WORK TASK:
All lines from the one containing "Screen dimensions: 595x686" through the end of the data below are to be repeated exactly, with pictures left out.

═════ INPUT RECORDS

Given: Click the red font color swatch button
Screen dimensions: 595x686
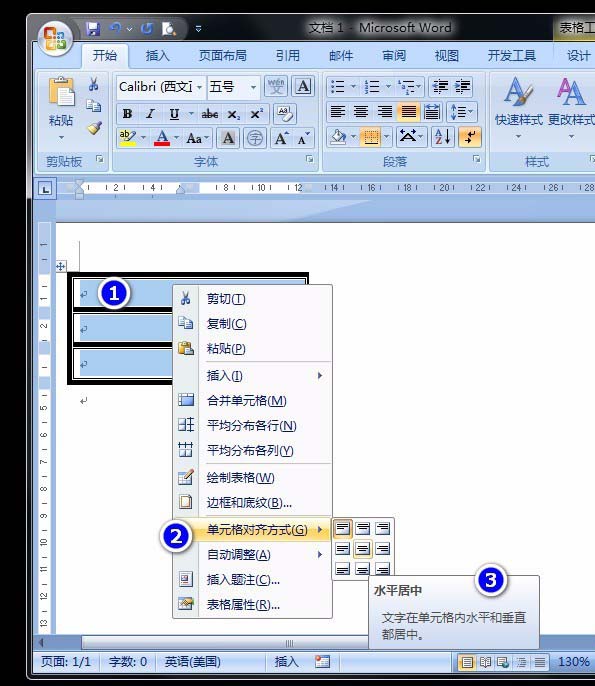Looking at the screenshot, I should coord(162,138).
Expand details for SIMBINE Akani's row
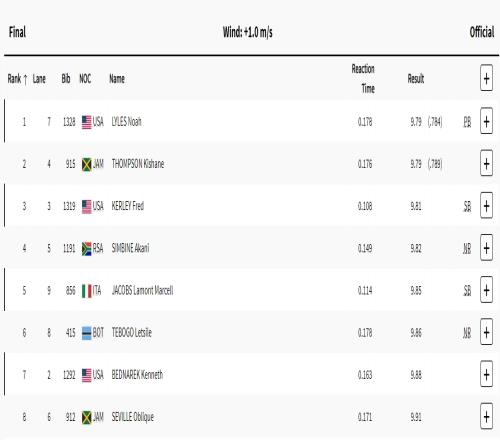 click(486, 248)
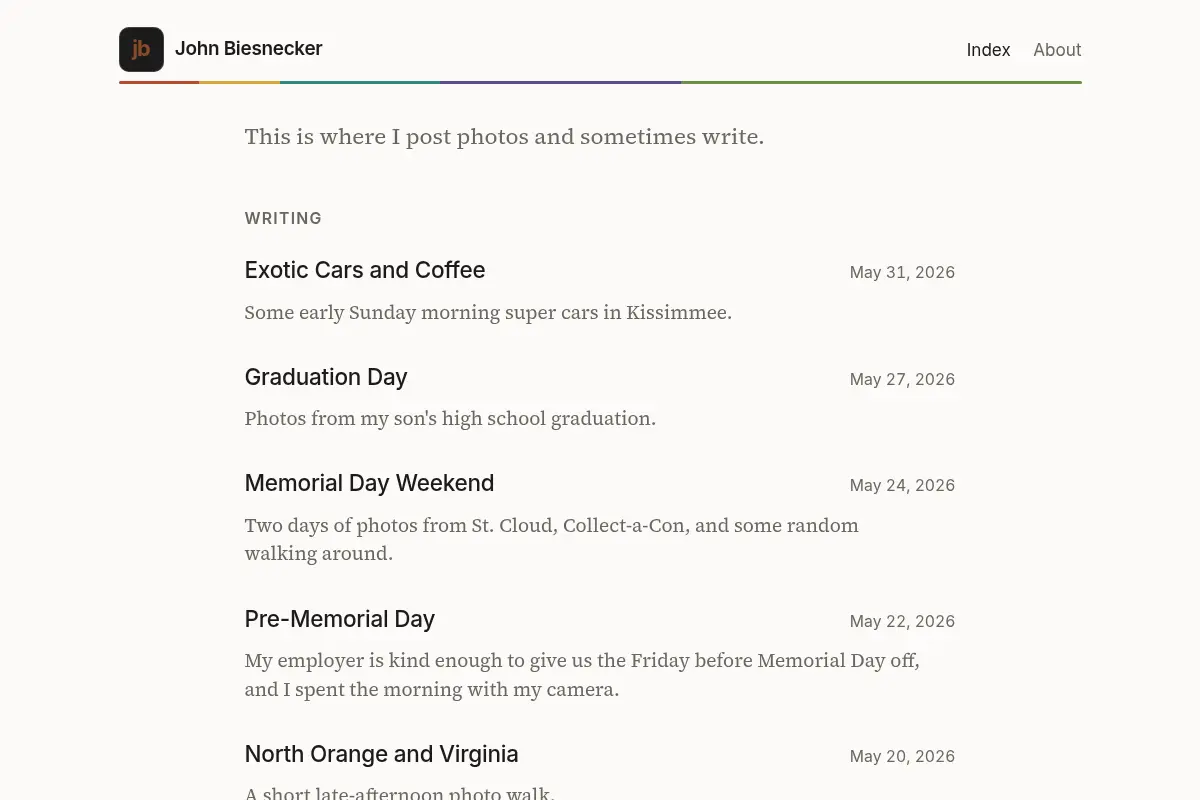Open the Pre-Memorial Day post

[x=340, y=619]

══════════

EXERCISE RESULT:
Screen dimensions: 595x686
Looking at the screenshot, I should coord(162,138).
Expand details for SIMBINE Akani's row
 click(486, 248)
Open the Pre-Memorial Day post

[x=340, y=619]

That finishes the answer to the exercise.